After her father’s death, the water shortages get worse and the military begins to execute perpetrators of water crimes. Noria’s secret could help her friends and neighbors, but the risk is high. As she learns more about the foundation of her world, Noria will have to choose the path that will define her life.” ~Allie
Memory of Water is Emmi Itäranta’s debut novel, and she is currently working on her second novel, City of Woven Streets. If I’m understanding correctly, she worked simultaneously on the Finnish and English manuscripts of Memory of Water, so the English version is also directly written by the author.
I would consider Memory of Water a dystopian young adult novel, but it’s also very different from the image (Hunger Games, Divergent, etc.) that this might bring to mind. It is a slow, meditative novel that is more about observing the world as it is than about bringing change. The story carries very strong messages, as well, about the need to protect the environment and the value of integrity. The environmental concerns were laid on pretty thick, especially in the early parts of the novel, where the main characters talk about the irresponsibility and short-sightedness of the global society that ruined the world. Considering the state of our world today, I think this is a good message to communicate. However, with the ruined world, all of the death around Noria, and the inability of the characters to do much about it, it made for a pretty depressing book.
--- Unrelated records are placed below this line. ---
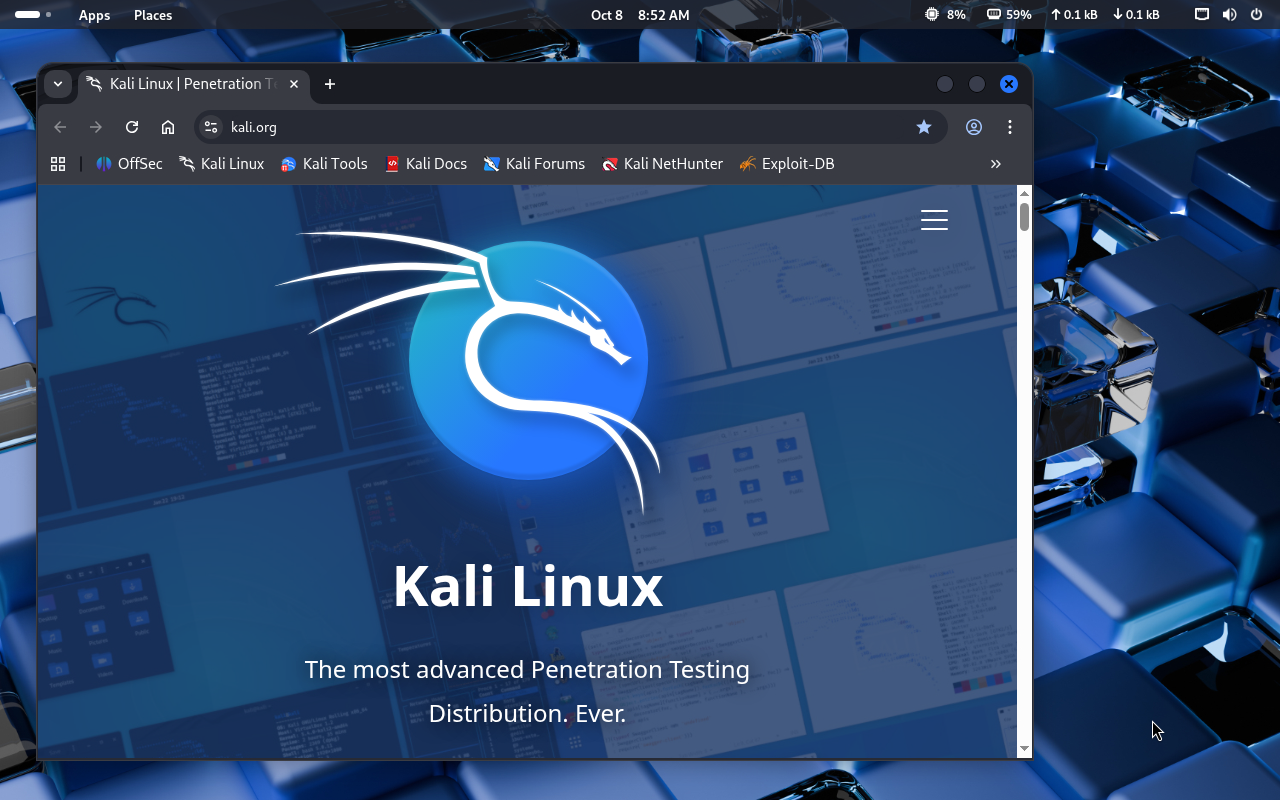This screenshot has height=800, width=1280.
Task: Click the page's vertical scrollbar thumb
Action: coord(1024,217)
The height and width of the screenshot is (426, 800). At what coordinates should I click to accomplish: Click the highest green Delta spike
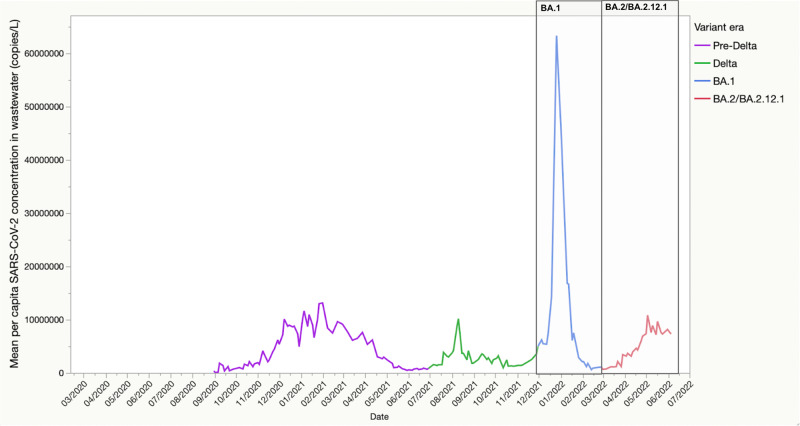(458, 320)
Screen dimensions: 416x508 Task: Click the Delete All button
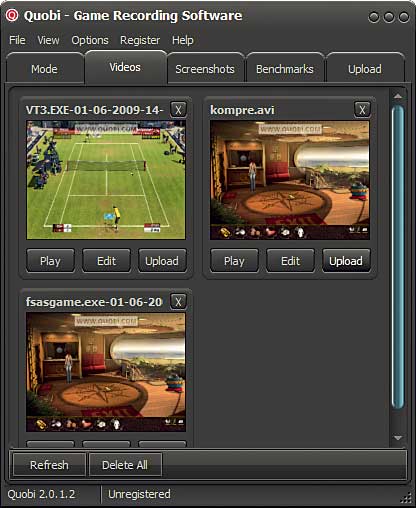pyautogui.click(x=125, y=465)
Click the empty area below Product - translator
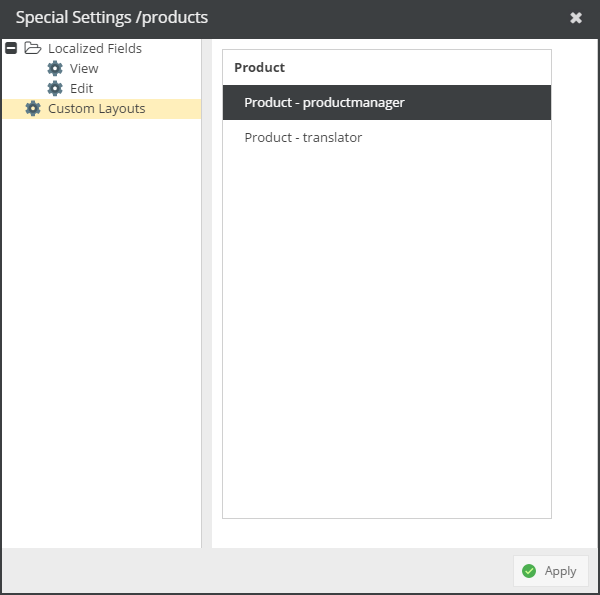 [386, 330]
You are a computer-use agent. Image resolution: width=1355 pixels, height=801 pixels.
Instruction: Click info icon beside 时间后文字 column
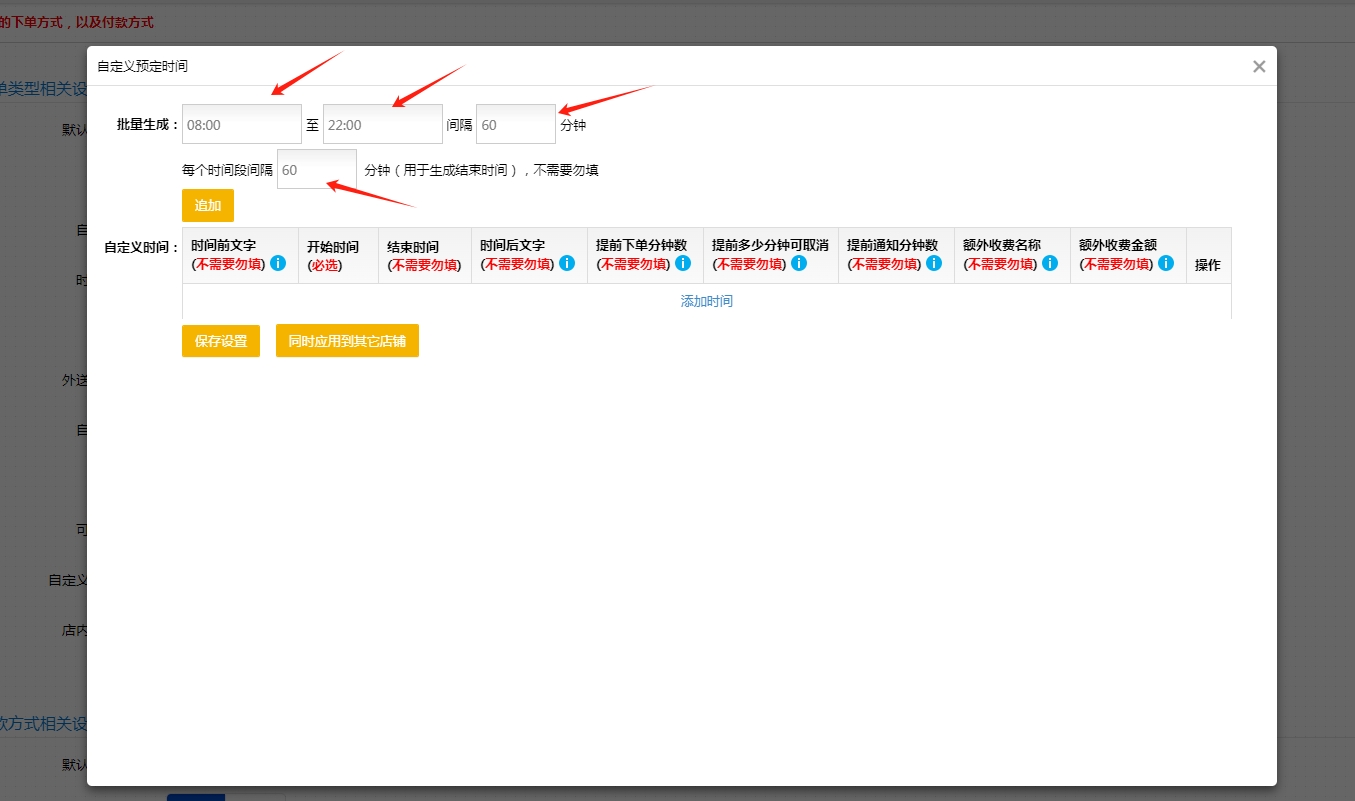point(567,263)
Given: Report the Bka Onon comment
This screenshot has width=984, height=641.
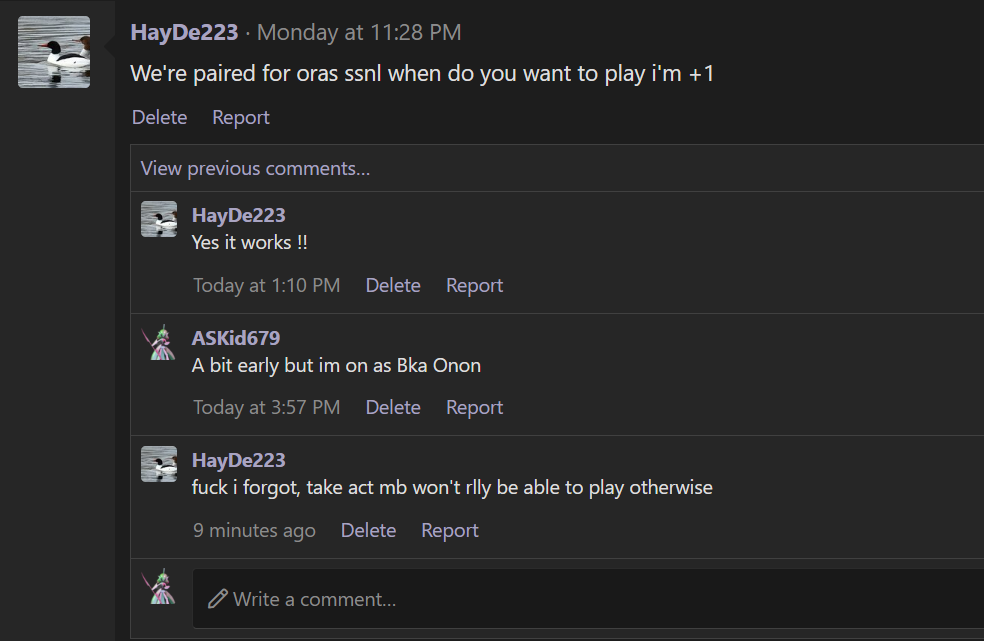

Due to the nature of the story, there really aren’t any plot twists or unexpected turns. The book’s description more or less covers the plot, and anything else is heavily foreshadowed. I kept waiting for the pace to pick up, and only realized that was not going to happen as I approached the end. However, Noria was an interesting and eloquent narrator, and the descriptions of her study as a tea master, her daily life, her friendship with her neighbor Sanja, and her ideas about life were sometimes quite beautiful. Noria also carried a particular naïveté, in that she both believed deeply in the way of tea masters and her parents teachings, but—with the invincibility of the young—she also did not seriously believe that she could meet with failure. When the novel ended, I was frustrated by how little had changed, but perhaps readers should carry that frustration with them as they return to the current reality.
My Rating: 3/5
The Memory of Water is a very slow, thoughtful dystopian young adult science fiction novel, set in a water-poor world after an environmental collapse. It follows the life of an apprentice tea master apprentice, Noria, whose family also illegally holds knowledge of a secret spring. While the prose is often lovely, I felt like very little happened in the story. I would say the focus is more on Noria’s understanding of her life, her craft, and her world, as well as on the importance of protecting the environment. At the conclusion, I found the lack of change depressing, even though I felt the ending fit with the tone of the novel. I think this was a well-written novel, but it was not exactly what I was looking for.